When you take a closer look at the origins of and series of events following these crises, the contrast between the two is clear. The 2008 financial crisis was endogenous (internally induced), and the current crisis is exogenous (externally induced). Thus, the Federal Reserve’s response to 2020 cannot and should not come entirely from the playbook created in the aftermath of the 2008 crisis. During the 2008 financial crisis, the unprecedented actions taken by the Fed was appropriate in addressing the primary source of the shock. In the COVID-19 crisis, the Fed cannot play the same role it did in 2008, because it is addressing a secondary shock: the financial repercussions of the primary shock to the real economy. As Financial News London puts it, “the ‘big bazooka’ of central banks that worked effectively in putting a floor beneath plummeting markets in late 2008 and early 2009 is not only the wrong weapon to address a public-health crisis; unfortunately, it also lacks live ammunition.”
The “big bazooka” solution to the 2008 financial crisis also left the Fed with limited options to address the inevitable next shock. Moreover, what’s happening right now is a new kind of crisis – not only has it devastated the market, more than 700,000 lives have been lost along the way. It’s a perfect example of how, time and again, the new one is never the same as the one that came before. Yet the Federal Reserve always seems to fixate on a redesign of policies, regulations, and economic structures that is conditioned by the last crisis – leaving them, and in turn the country, woefully unprepared for the next. To put it into perspective, former Fed chairman Ben Bernanke spent much of his academic career studying the Great Depression, and it could be argued that much of the Fed’s decisions during the onset of the 2008 crisis was based on Bernanke’s understanding of how the Depression affected the global economy. And although the Fed’s intervention did largely help the situation at hand in 2008, after the worst of the recession had passed, the Fed failed to normalize policy rates and economic recovery was severely delayed.

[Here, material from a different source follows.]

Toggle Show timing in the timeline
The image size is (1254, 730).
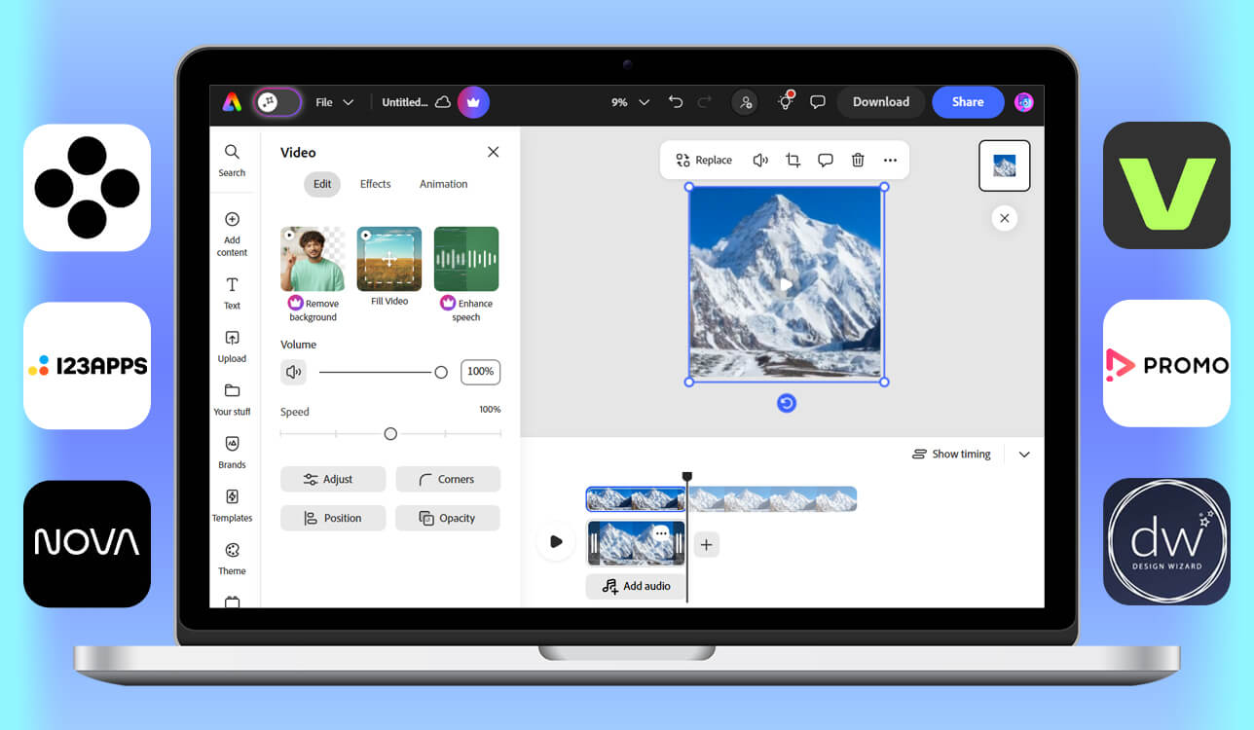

Essentially, the 2008 crisis playbook was built for facing threats to the quantity of economic growth. It cannot be the answer for facing a shock stemming from deficiencies in the quality of that growth. Monetary and fiscal policies can temper short-term distress in financial markets and hard-hit businesses and communities, but they don’t address the urgent priority of disease containment and mitigation that is required in 2020. And if there’s anything to know about crises, financial or not, it’s that they are best arrested by attacking the origin, and it’s no different now. The origin of the 2008 crisis were the banks, but today it’s a virus, and the Federal Reserve must take note of that.
If I’ve learned anything from spending my childhood immersed in the high-profile events and notorious stories of Wall Street, and from spending the last eight months of my life watching a historic global pandemic unfold, it’s that 1929 was never 2008, and 2008 is most definitely not 2020. The Federal Reserve has to stop modeling solutions for the present solely based on what worked in the past. No longer can we afford to implement regulations for the present without considering the future. These “playbooks” of the past should not be considered foolproof answers, but as lessons learned.